Perguntas
**a.** Segundo o artigo sobre medicina regenerativa, em que ano foi publicada a revisão científica "Emerging Strategies in Cartilage Repair and Joint Preservation"?
**b.** Liste as estratégias para restaurar a cartilagem articular que o artigo sobre medicina regenerativa atribui à revisão científica citada.
**c.** Redija a continuação do artigo sobre medicina regenerativa, começando logo após a pergunta com que ele termina.

Trecho da página
________

Quando a ciência avança e a saúde recua: contradição que custa vidas
Por Bernardo Paiva
Por muito tempo, a medicina seguiu uma lógica reativa: esperar o sintoma aparecer para, então, tentar controlá-lo. Esse modelo nos trouxe avanços, mas já não responde aos desafios atuais. Hoje, vivemos uma transição para uma medicina preventiva, personalizada e regenerativa, que não se limita a prolongar a vida, mas busca antecipar riscos, restaurar tecidos e oferecer qualidade de vida duradoura.
A ciência já nos permite regenerar estruturas que antes acreditávamos impossíveis, como cartilagem e tecidos lesionados. Estudos recentes apontam que não falamos mais de promessas vagas, mas de um campo ativo e diverso. A revisão científica “Emerging Strategies in Cartilage Repair and Joint Preservation” (2024), por exemplo, mostra avanços consistentes em terapias baseadas em células, scaffolds biomateriais, intervenções genéticas e até estratégias de modulação microambiental: todos caminhos concretos para restaurar cartilagem articular, que antes era vista como um tecido “irrecuperável”.
Ainda assim, a maior parte dos pacientes segue recebendo tratamentos paliativos: infiltrações, medicamentos de alívio temporário e intervenções repetidas que não tratam a causa, apenas mascaram o problema.
A pergunta é inevitável: se já sabemos regenerar, por que ainda estamos remediando?

________

Dados fornecidos
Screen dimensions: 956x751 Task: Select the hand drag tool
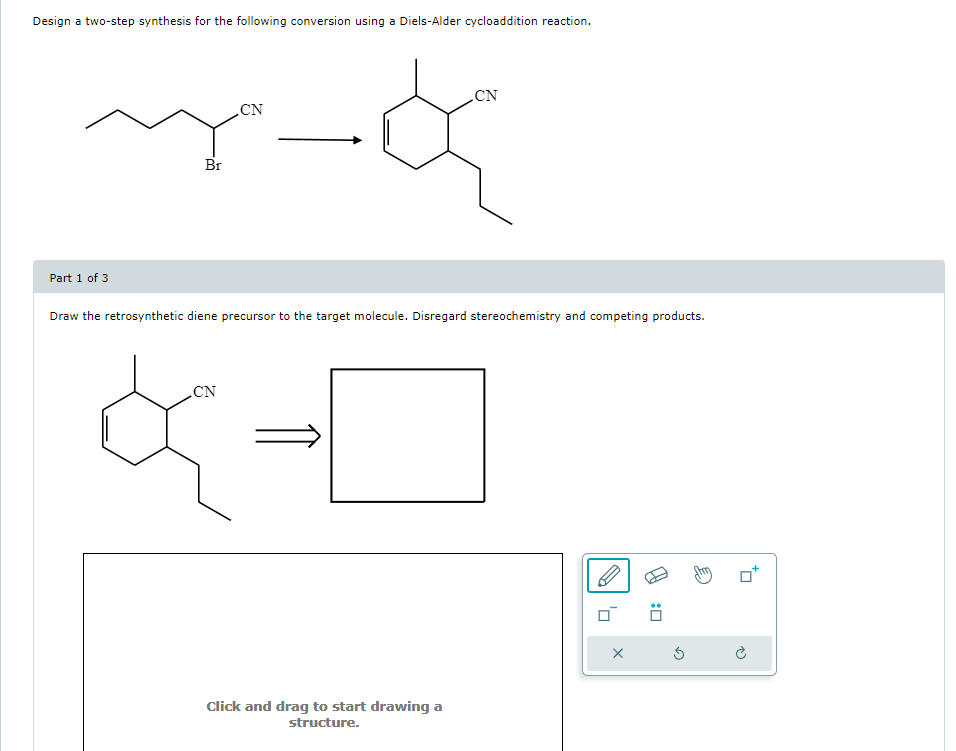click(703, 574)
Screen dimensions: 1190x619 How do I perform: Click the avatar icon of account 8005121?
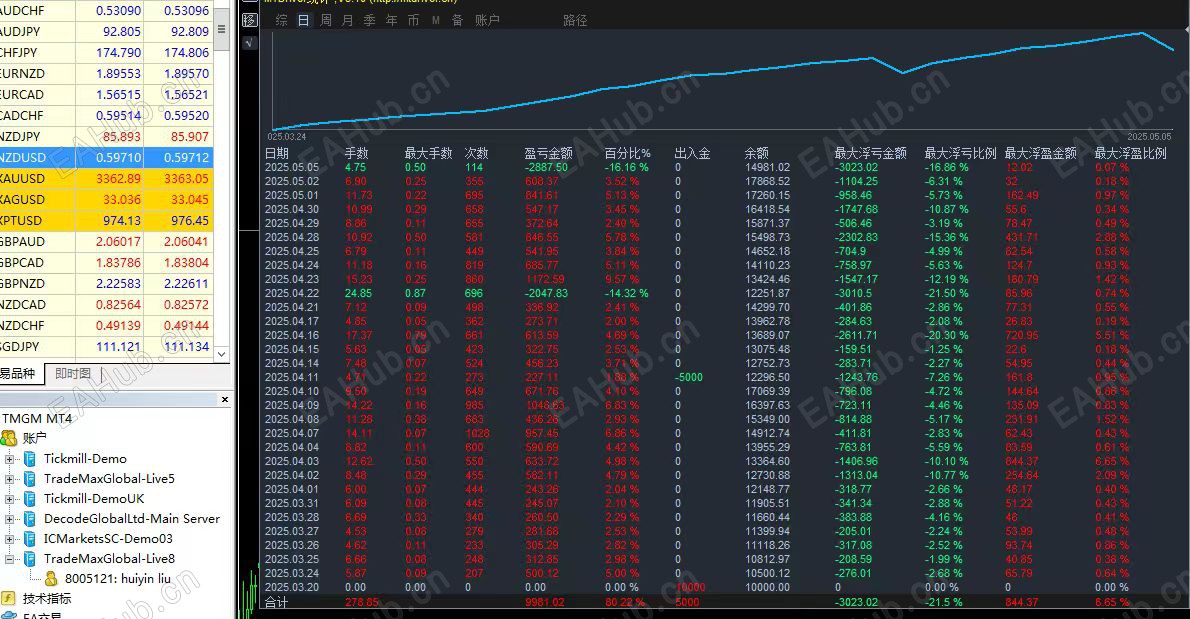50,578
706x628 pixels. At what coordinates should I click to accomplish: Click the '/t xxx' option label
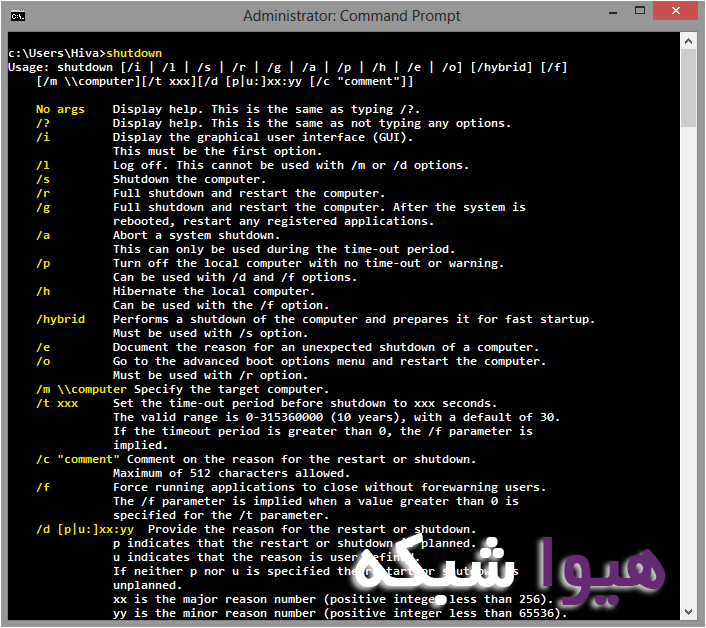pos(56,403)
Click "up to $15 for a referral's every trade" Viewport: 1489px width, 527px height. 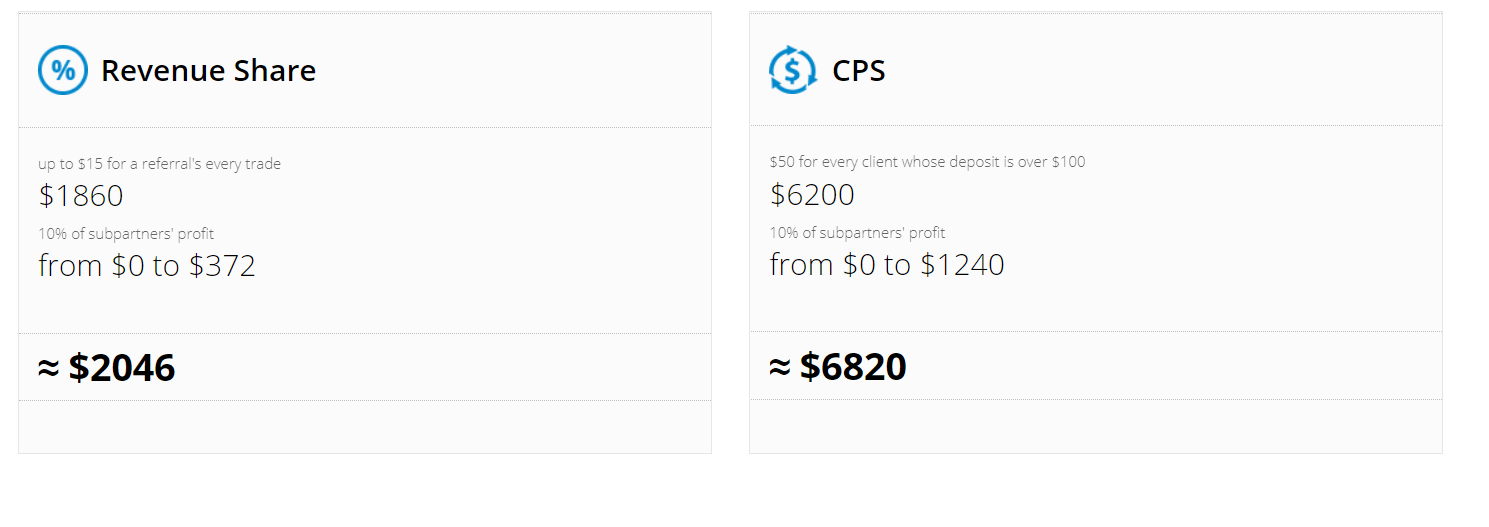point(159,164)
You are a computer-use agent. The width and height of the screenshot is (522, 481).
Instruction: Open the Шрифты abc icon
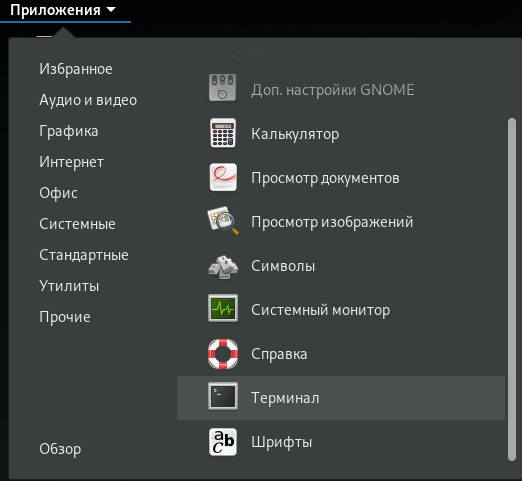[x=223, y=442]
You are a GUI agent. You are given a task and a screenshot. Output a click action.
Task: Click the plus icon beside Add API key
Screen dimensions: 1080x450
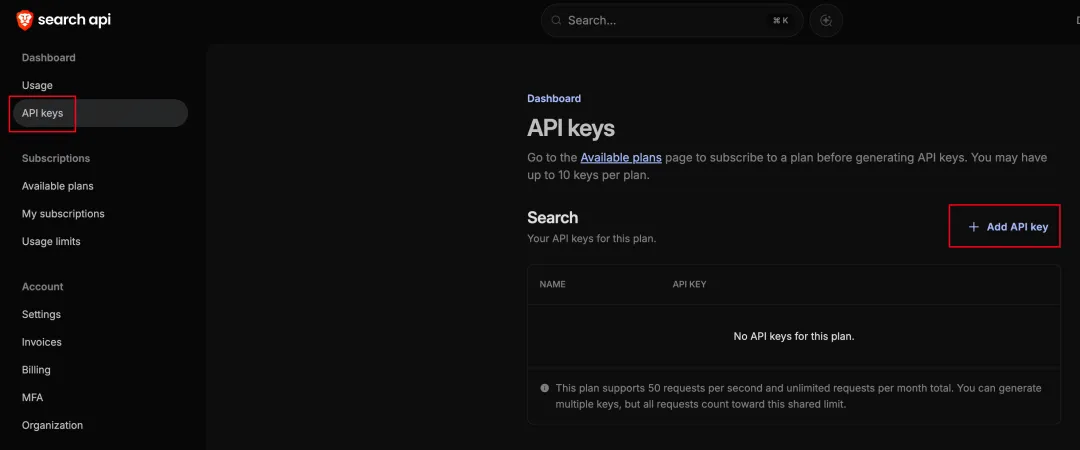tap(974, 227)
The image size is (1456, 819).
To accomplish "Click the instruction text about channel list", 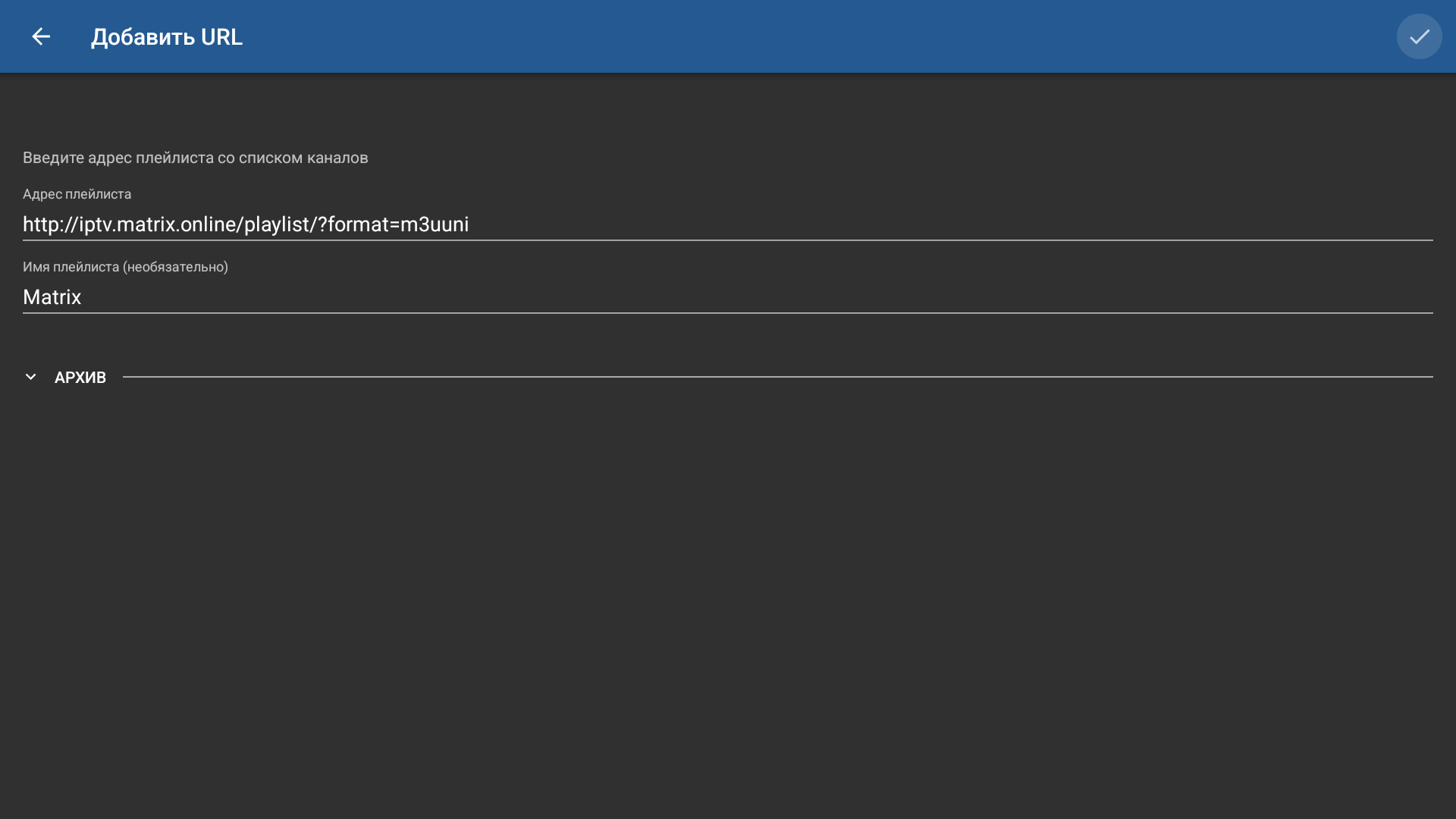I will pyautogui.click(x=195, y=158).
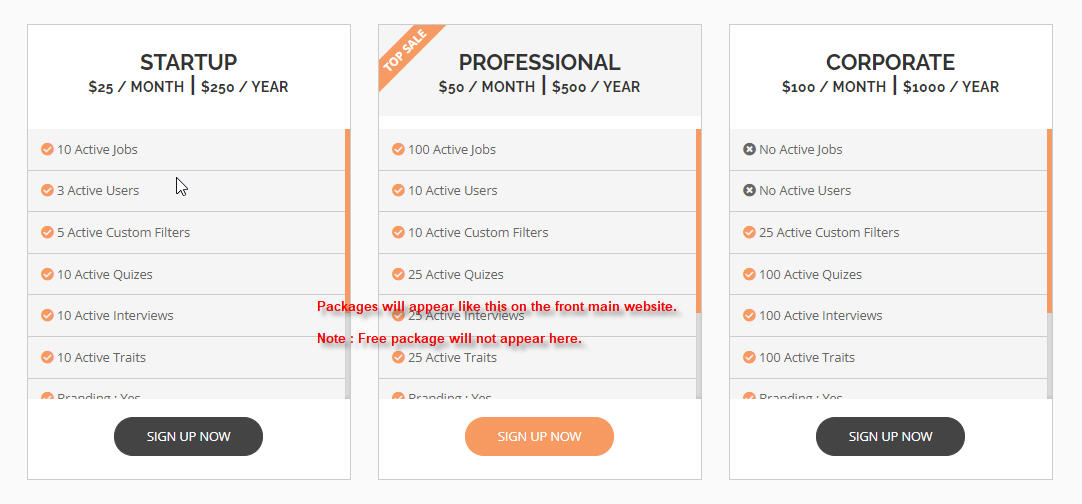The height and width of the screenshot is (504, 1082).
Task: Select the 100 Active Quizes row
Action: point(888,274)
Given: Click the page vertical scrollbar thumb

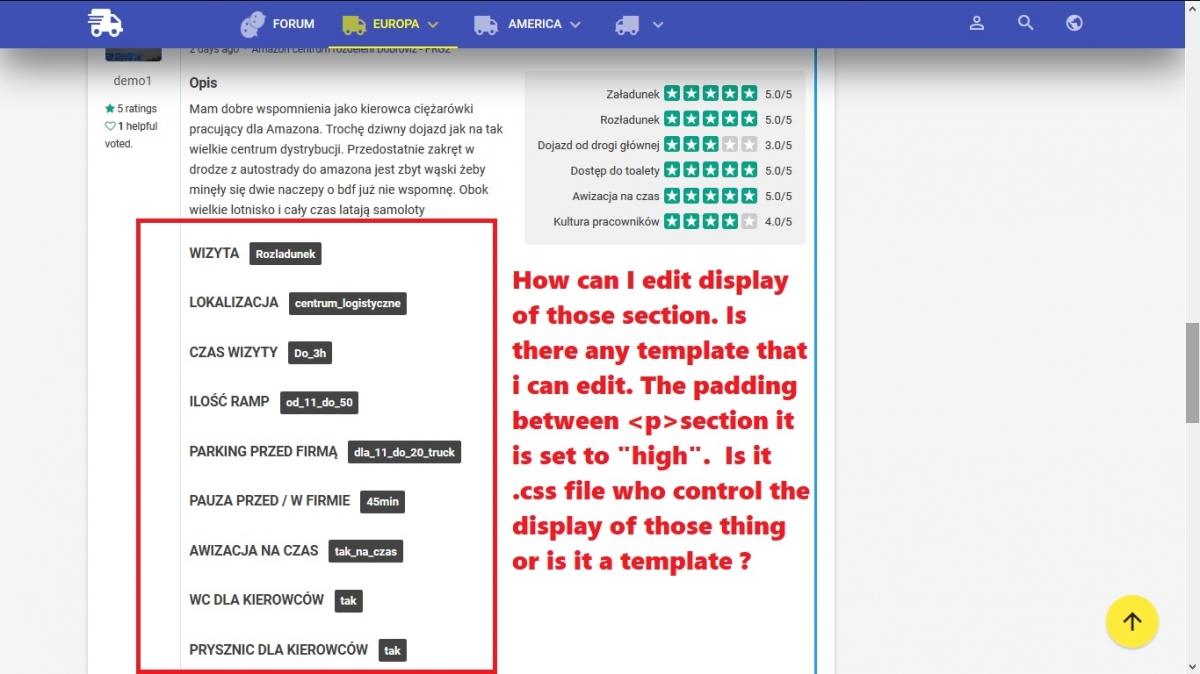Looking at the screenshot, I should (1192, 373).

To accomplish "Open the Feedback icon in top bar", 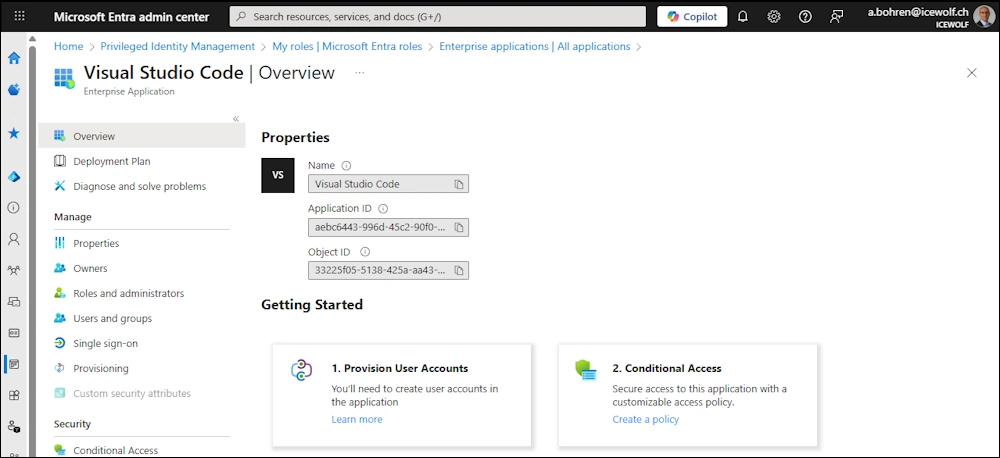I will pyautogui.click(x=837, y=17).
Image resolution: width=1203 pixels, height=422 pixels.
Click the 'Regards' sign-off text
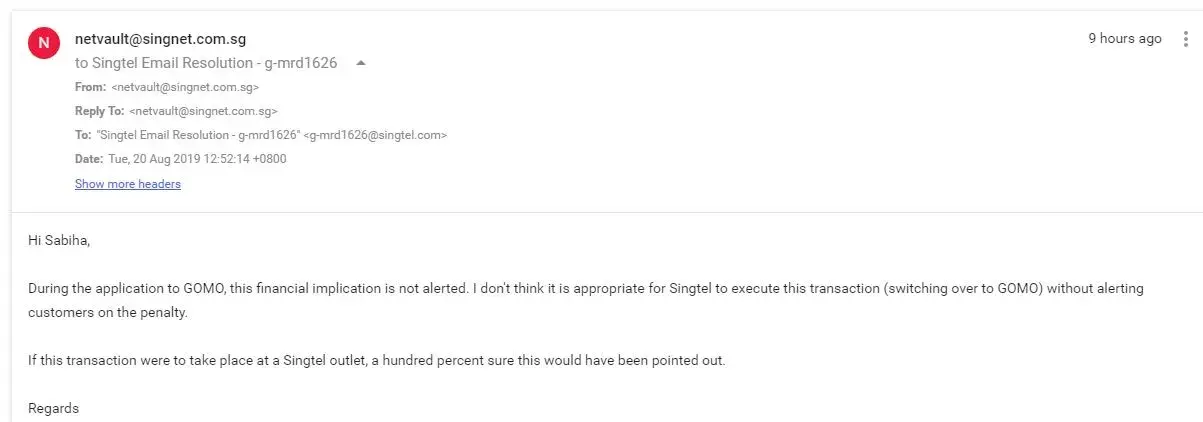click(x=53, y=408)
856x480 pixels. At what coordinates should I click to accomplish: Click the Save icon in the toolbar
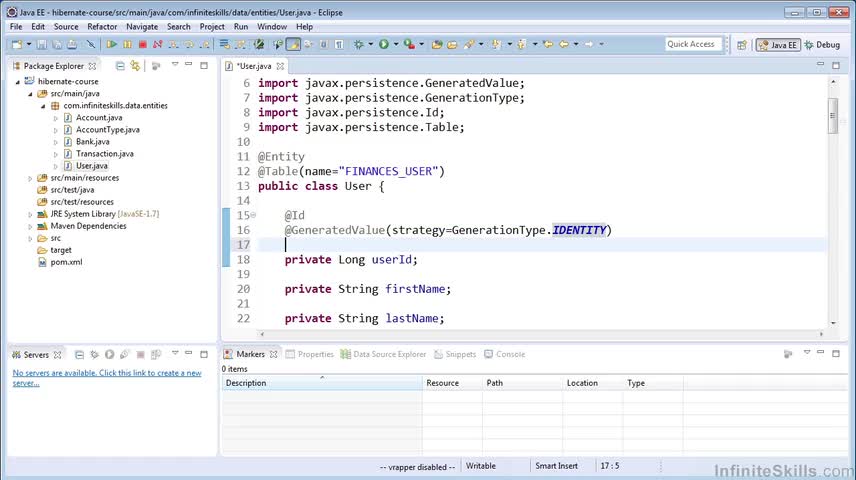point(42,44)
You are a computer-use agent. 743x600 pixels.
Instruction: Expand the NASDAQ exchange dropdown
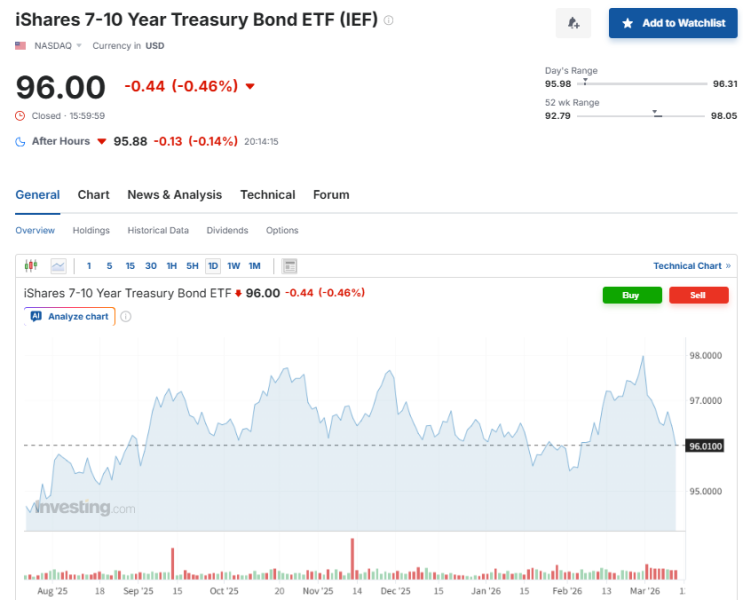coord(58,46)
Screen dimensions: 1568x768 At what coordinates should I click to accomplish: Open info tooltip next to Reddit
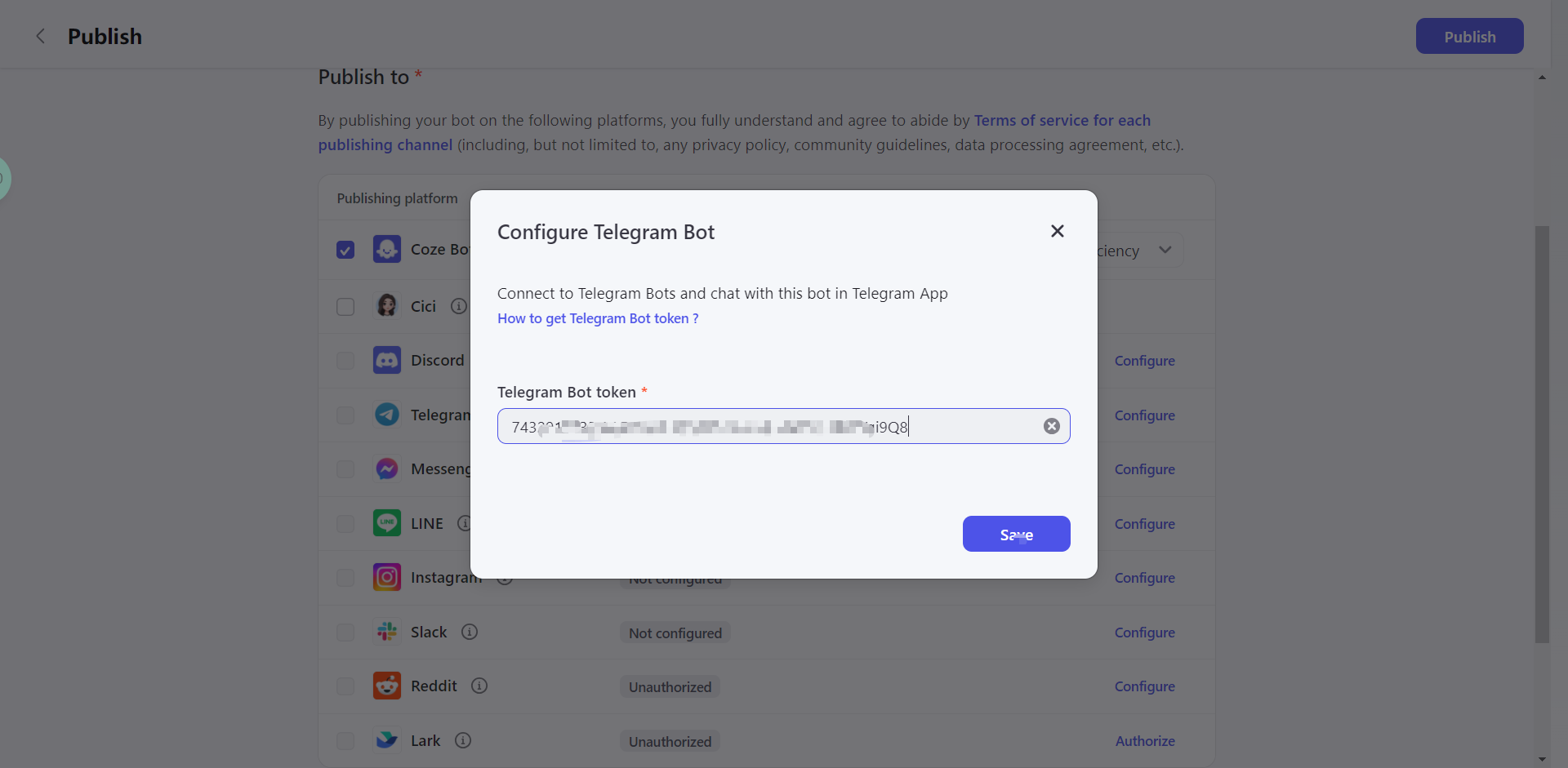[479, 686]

________

Respostas escritas
**a.** Em 2024.

**b.**
- Terapias baseadas em células
- Scaffolds biomateriais
- Intervenções genéticas
- Estratégias de modulação microambiental

**c.**
Inovação científica versus barreiras de acesso
Parte da resposta está no descompasso entre ciência e sistemas de saúde. De um lado, o Brasil mostra sinais de avanço: em 2025, o Ministério da Saúde anunciou R$561 milhões para investimentos em pesquisas científicas, valor importante para estimular a inovação no país. De outro, o setor suplementar cresce em tamanho, mas nem sempre em qualidade.
Segundo levantamento da ANS (dezembro/2024), os planos de saúde atingiram 52,2 milhões de usuários em assistência médica, recorde histórico. Número que mostra a força desse mercado, mas que também evidencia a responsabilidade de tornar as inovações acessíveis a quem já paga por esse serviço.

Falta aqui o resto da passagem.